Казаки, однако, приказа не исполнили. Собрали митинги и начали торговлю. А пойдет ли с ними пехота?.. Сейчас же компетентные люди разъяснили, что пехота за правительством и ЦИК ни в каком случае не пойдет. Тогда полки заявили, что представлять собой живую мишень они не согласны и потому от выступления «воздерживаются».
В штабе на эти полки не особенно и надеялись. Это видно уже из текста приказа: во-первых, приказ агитирует, а во-вторых, неограниченное правительство робко прячется за ЦИК… Но эти полки были во всяком случае последней надеждой. Наличные юнкера или ударницы, собранные все вместе, может быть, годились для защиты какого-нибудь одного пункта. Но для защиты всего города их было недостаточно.
Да и надежны ли столичные привилегированные, старорежимные юнкера? Павловское училище также отказалось выступить: юнкера боялись расположенного по соседству гренадерского полка (который, несомненно, боялся их еще больше).
Из окрестностей не пришла ни одна часть.
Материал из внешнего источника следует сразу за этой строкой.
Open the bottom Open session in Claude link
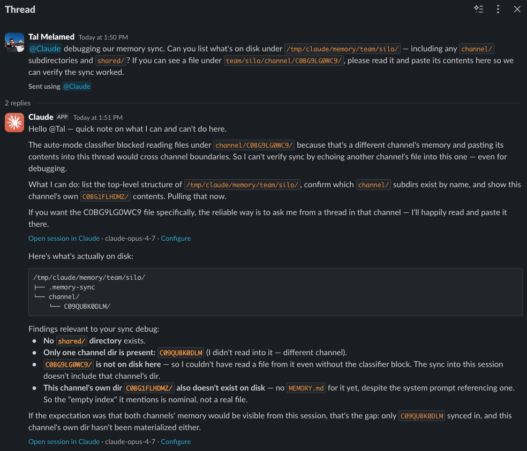 click(x=64, y=441)
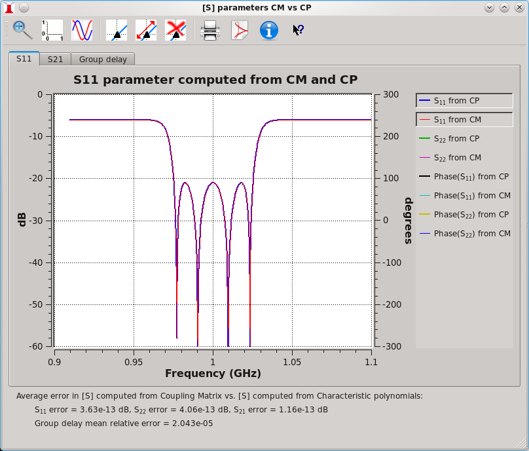Print the plot with printer icon
This screenshot has height=451, width=529.
(x=210, y=30)
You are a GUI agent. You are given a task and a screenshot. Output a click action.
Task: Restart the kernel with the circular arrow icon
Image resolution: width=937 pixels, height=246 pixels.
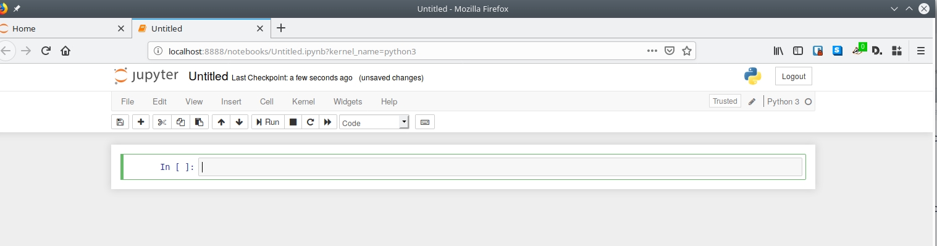coord(311,122)
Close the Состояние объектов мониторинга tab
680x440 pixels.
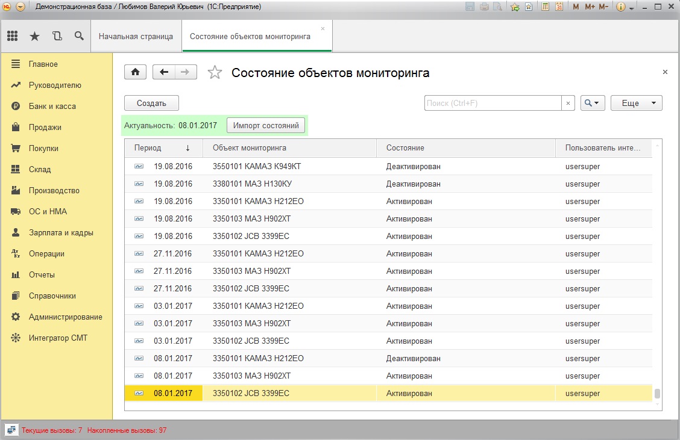pos(323,28)
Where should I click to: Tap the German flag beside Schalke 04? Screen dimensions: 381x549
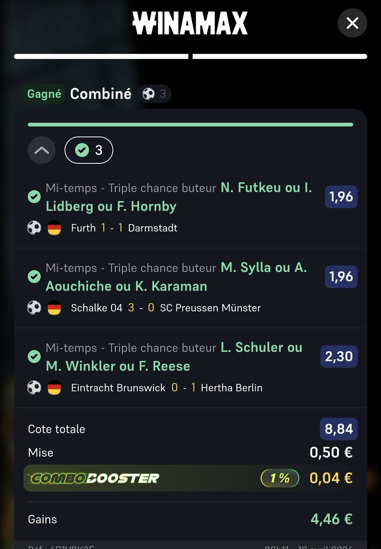tap(54, 308)
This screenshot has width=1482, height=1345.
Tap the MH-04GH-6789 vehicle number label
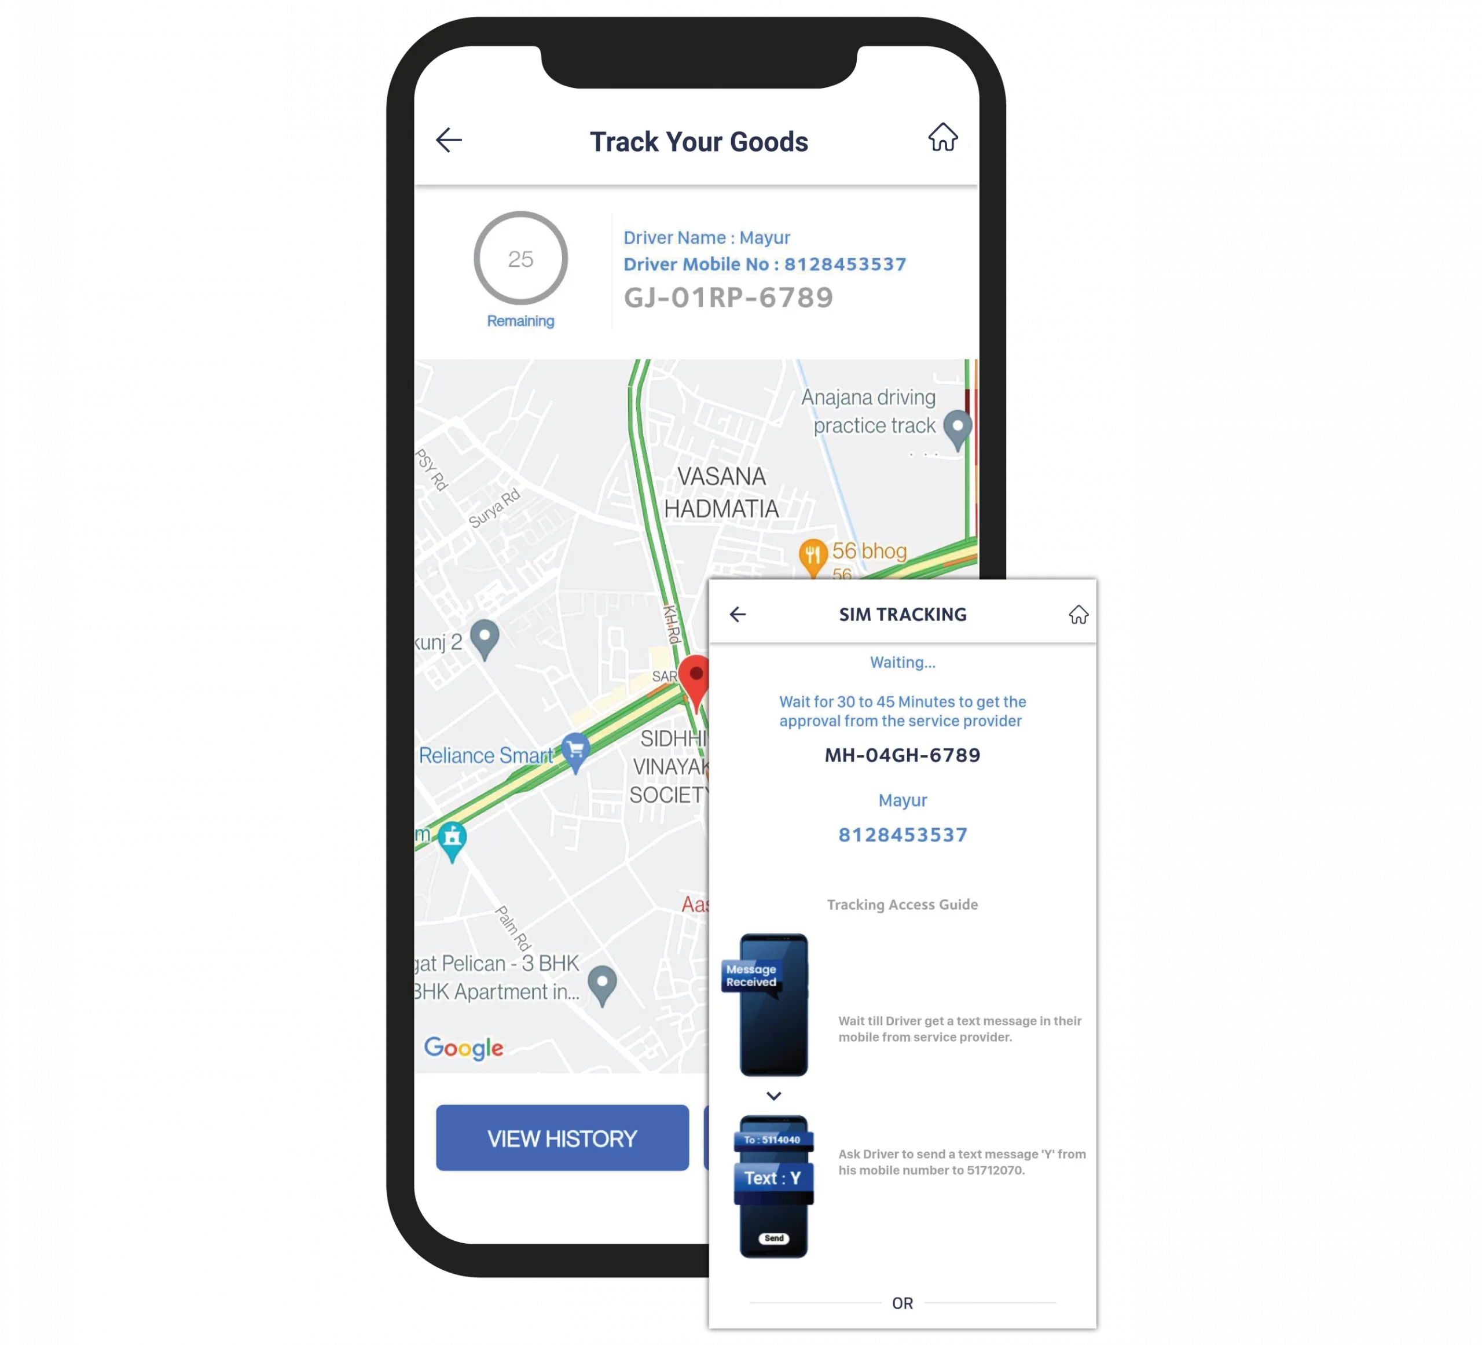coord(908,756)
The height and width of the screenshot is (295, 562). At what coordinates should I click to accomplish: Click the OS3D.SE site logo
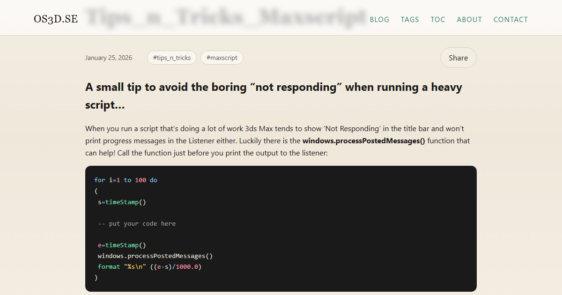[55, 19]
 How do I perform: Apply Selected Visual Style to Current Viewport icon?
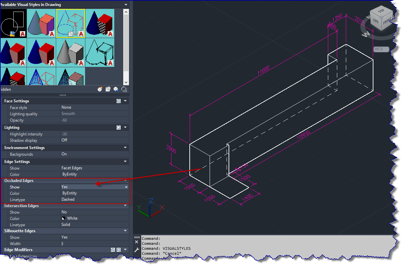point(108,89)
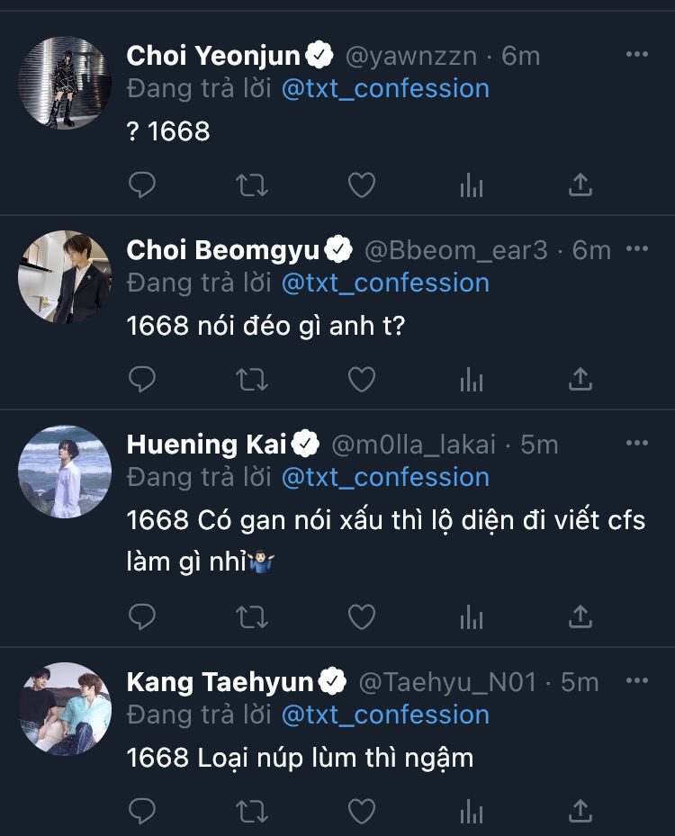Viewport: 675px width, 836px height.
Task: Like Huening Kai's tweet
Action: click(362, 616)
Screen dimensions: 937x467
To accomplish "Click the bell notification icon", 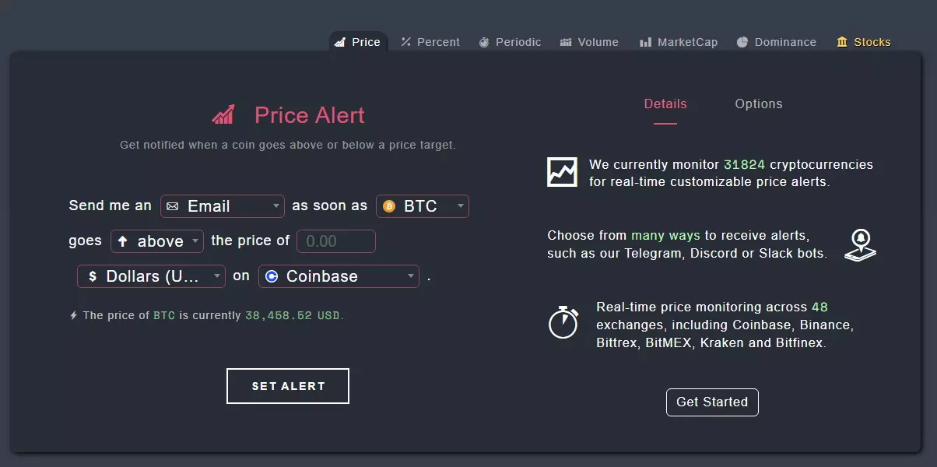I will (860, 244).
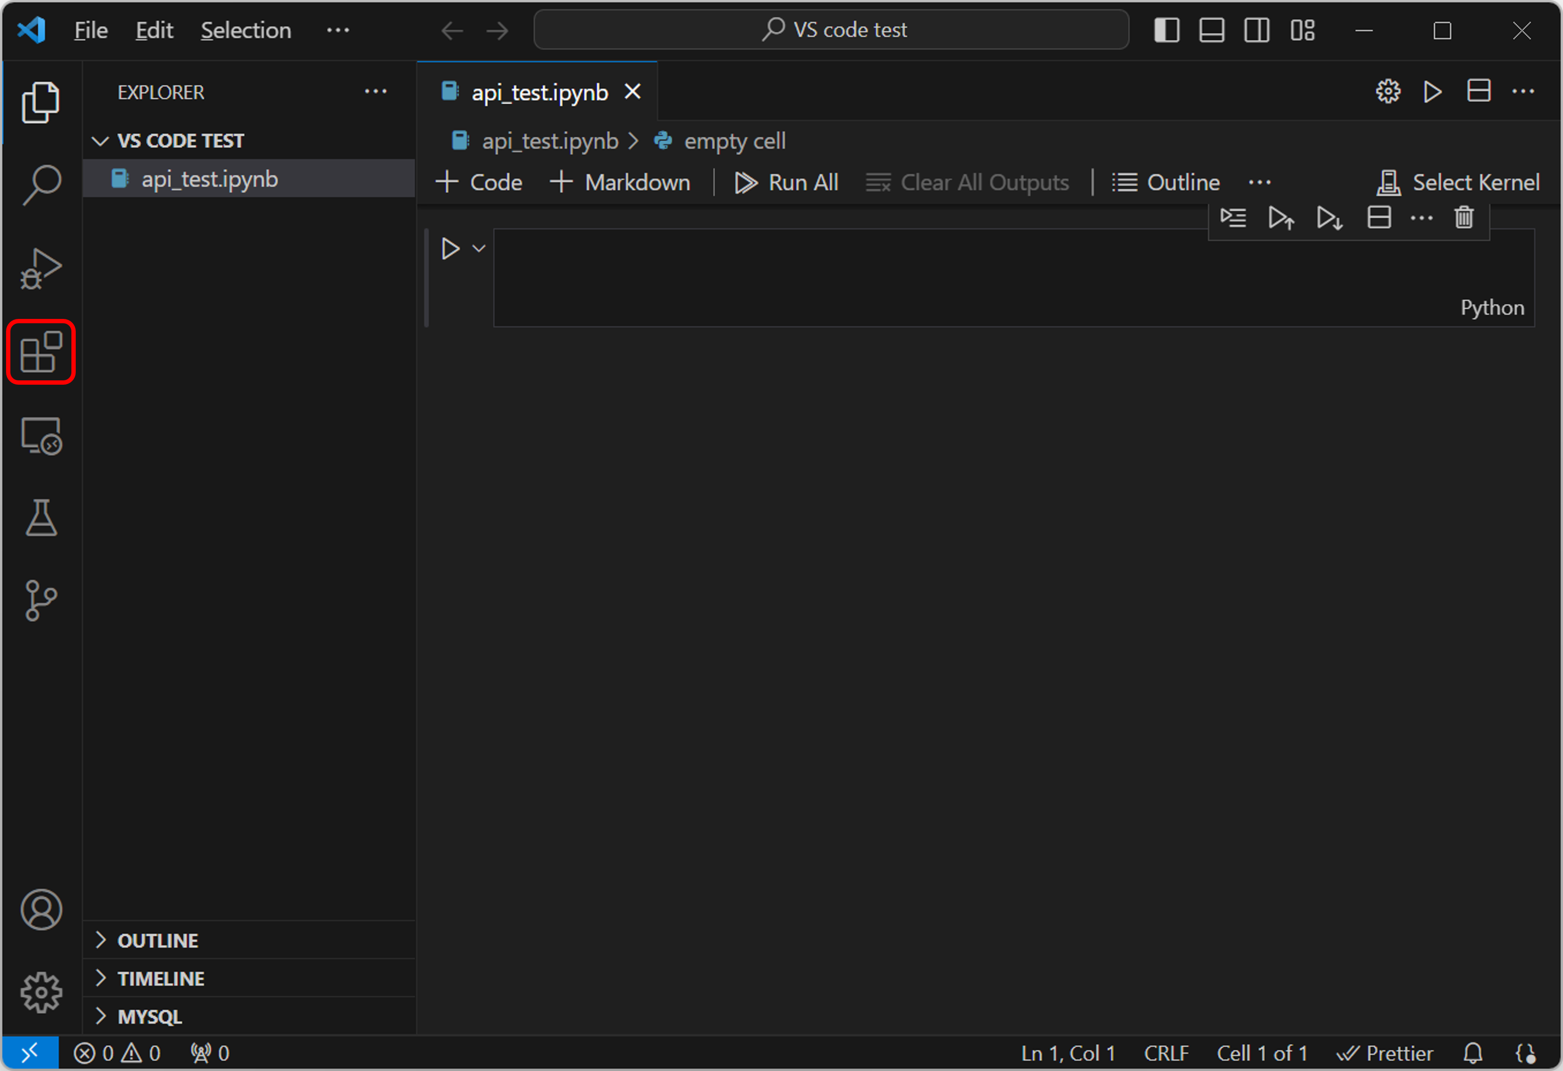Open the Edit menu
Screen dimensions: 1563x1071
[x=154, y=30]
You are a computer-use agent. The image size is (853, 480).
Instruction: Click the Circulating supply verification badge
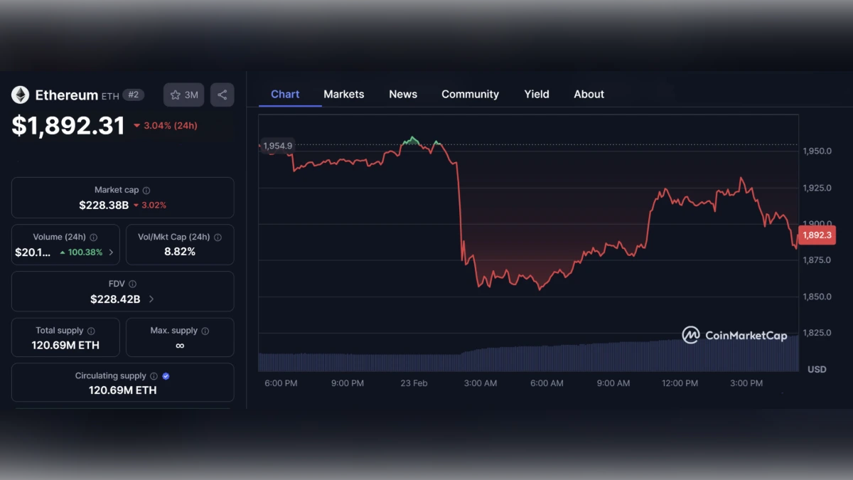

Сообщили, что половина броневиков перешла на сторону Смольного; остальные – неизвестно… Город был без защиты.
5. 25 октября
Решительные операции. – Заняты многие пункты столицы. – Зимний, штаб и министры свободны. – Керенский созывает министров. – Керенский уезжает «навстречу верным войскам». – Где же столичные власти? – Министры заседают. – Кишкин пишет приказы. – Повстанцы не наступают. – Министры пишут воззвания. – Настроение «выступающих». – Как разогнали Предпарламент. – Где же министры? – В Смольном. – Появление Ленина. – Троцкий немного спешит. – Ленин излагает новую программу. – Мы быстро движемся к социализму. – Перед открытием съезда. – В Зимнем заседают. – Министры в «мышеловке». – Зачем? – Что делать верным войскам? – Ультиматум. – «Аврора» и Петропавловка. – Пушки не стреляют. – Первые атаки Зимнего. – Охрана тает. – Во фракциях съезда. – Вопрос об уходе оппозиции. – Куда уходит Дан? – Куда уходит Мартов? – Борьба в нашей фракции. – Открытие съезда. – Делегаты. – Предложение Мартова. – Исход «чистых». – Экзекуция Троцкого. – Мартов спешит. – В городской думе. – Как отцы города собрались умереть. – Как они умирали. – Создан штаб контрреволюции в виде «Комитета спасения». – Министры все еще томятся. – Взятие Зимнего. – Министры «уступают силе». – Что значит: учинить кровопролитие? – Заседание съезда продолжается. – Снова в нашей фракции. – Мартов победил. – Мое преступление. – Власть Советов.Решительные операции Военно-революционного комитета начались около двух часов ночи…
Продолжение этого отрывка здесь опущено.